Page extract >>
★ ★ ★ ★ ★ ★ ★
For weeks, I've been searching high and hell low for wild taro. I found nothing but useless ferns and a few spare berries. Where the hell are they? Once cooked, delicious taro root is one of the best local foods available. The native Hawaiians have cultivated them for centuries. Wait...since they farmed them at the banks of rivers, where would wild taro be found today? It was in the gulches of these waterways where I found them growing amongst the thick jungle brush. I found not only taro but a bounty of purple sweet potato as well, all of it left by the native settlers long past. They were massive plants, hiding in front of my face the entire time.
I'm at a Starbucks/Borders. Just now, a guy started seizing at the magazine racks. He fell to the floor and started shuddering. Classic Tonic-clonic seizure. A guy came over and shoved a baseball cap into his mouth and looked around for help. People stared. A few folks came over, kneeled down, and started petting him.
....
The EMT crew came and stuck him on their stretcher. By this time he was fully conscious and was able to speak. I hope he likes talking, because he is going to have a lot of dumb questions to answer at the hospital.

After they left, I went over to see what magazine the seizure guy had been reading. It was a DC comic about the Green Lantern. The illustrations were dark and overtoned in sepia, a twisted 10 page story with a morbid theme. Ah shit. A bit of that guy's sputum had been sprayed on the cover. I tossed it in the trash.

Pidgin Speak

"we wuz driving down I-5 and den one guy jes wen buss out da kine howzit brah - throwing us da shaka - he mussa wen spock ouwa dakine Kam skoo sticka or da fish hook on da mira. We wen give him da howzit back too. He had da Hui sticka on his one."

What the fuck is that?

Sunday, December 7, 2008

Day of Infamy

"I'll take this.", I said to the lady at the bookstore. I was buying a guide on local edible plants. She ran my debit card and looked at the receipt.
"Let's see...what's the date today?", she said. "Uhhh December 7th. Oh yeah -Pearl Harbor Day."
The woman chuckled and said something about not remembering these things.
It didn't seem particularly infamous from my perspective. I looked at the manual I'd just bought. It had Japanese translations. Outside, some fobby looking tourists were hanging out and talking to each other in rapid-fire Japanese. Down the street, the flag was flying at half mast.
★ ★ ★ ★ ★ ★ ★
Supplied information >>
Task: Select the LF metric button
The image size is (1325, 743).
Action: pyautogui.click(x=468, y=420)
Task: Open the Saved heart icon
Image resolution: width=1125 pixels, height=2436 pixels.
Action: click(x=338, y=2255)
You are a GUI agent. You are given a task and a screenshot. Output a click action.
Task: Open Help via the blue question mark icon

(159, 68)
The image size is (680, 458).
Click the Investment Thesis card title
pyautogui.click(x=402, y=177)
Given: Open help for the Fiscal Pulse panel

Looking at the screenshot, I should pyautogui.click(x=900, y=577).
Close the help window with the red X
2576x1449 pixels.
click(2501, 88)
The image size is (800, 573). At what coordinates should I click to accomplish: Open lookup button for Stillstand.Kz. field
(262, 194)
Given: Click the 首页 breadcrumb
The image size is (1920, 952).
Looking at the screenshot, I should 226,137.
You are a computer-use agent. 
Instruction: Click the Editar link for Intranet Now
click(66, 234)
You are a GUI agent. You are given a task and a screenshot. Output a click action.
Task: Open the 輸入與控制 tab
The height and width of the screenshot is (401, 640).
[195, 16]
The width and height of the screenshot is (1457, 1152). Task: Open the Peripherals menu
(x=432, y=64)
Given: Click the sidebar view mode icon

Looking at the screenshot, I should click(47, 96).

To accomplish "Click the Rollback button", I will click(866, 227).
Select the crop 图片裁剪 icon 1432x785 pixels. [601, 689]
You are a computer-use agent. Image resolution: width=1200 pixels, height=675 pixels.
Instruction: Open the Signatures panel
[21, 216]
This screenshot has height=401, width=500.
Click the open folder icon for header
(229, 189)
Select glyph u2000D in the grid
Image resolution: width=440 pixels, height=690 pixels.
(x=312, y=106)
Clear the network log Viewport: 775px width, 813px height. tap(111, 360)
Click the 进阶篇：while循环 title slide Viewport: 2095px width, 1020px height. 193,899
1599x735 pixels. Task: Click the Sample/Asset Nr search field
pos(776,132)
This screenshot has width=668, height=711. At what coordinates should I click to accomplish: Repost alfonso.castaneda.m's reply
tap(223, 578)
★ ★ ★ ★ ★ ★ ★
Action item A >>
In the blog excerpt, why did the narrator think to look for wild taro in the gulches along waterways?
Action item B >>
Continue the blog excerpt from its last sentence, keeping the same first-person voice.

Final answer A >>
The native Hawaiians had farmed taro at the banks of rivers for centuries, so the narrator reasoned that wild taro would still be growing near those waterways. That is where it turned up, among thick jungle brush, along with purple sweet potato left by earlier settlers.

Final answer B >>
Saturday, December 6, 2008

Day 32: Unlimited Coconuts


are at my disposal now that I've figured a way to climb the trees. Not being particularly lightweight, the conventional methods that the natives use didn't work for me. I had to think of something else, a smarter way to create enough friction on the tree to negate 200 lbs of downward body weight. The answer was 2 pieces of cloth and a clever wrapping, allowing me to leapfrog up the trunk.
A few weeks ago, a friendly local guy saw me throwing rocks at a coconut tree and furiously trying to scale the trunk with my bare hands. He came over, took off his shoes, and at no obligation, climbed up the trunk with ease and tossed down a few coconuts. He briskly shredded the husk with a knife and handed me the final product. Just unbelievable. He said he did it because he'd just had a beer and he was bored.
Recently, I've been having this urge to be around people that are similar to me. It would be nice to be around some people that are about my age for a change. A few Asian people here and there would make the scenery much more interesting. It would be a refreshing perspective to talk to someone about something besides Hawaiian social issues, wild animals in the gulch, or the status of the Volcano. Hearing somebody talk in normal English rather than this garbly island tongue would be nice too.

Psychologists say that all people seek the things in life that most resemble the world as they would like to see it. I obviously haven't found that yet.

Tuesday, December 2, 2008

Day 31: How Innovative


While Californians are wasting time watching videos of skateboarders faceplanting, this is what Hawaiians are watching on YouTube. It's a guy on a surfboard fishing for marlin! He is surfing, sport fishing, and water skiing all at the same time. What will those groovy dudes think of next?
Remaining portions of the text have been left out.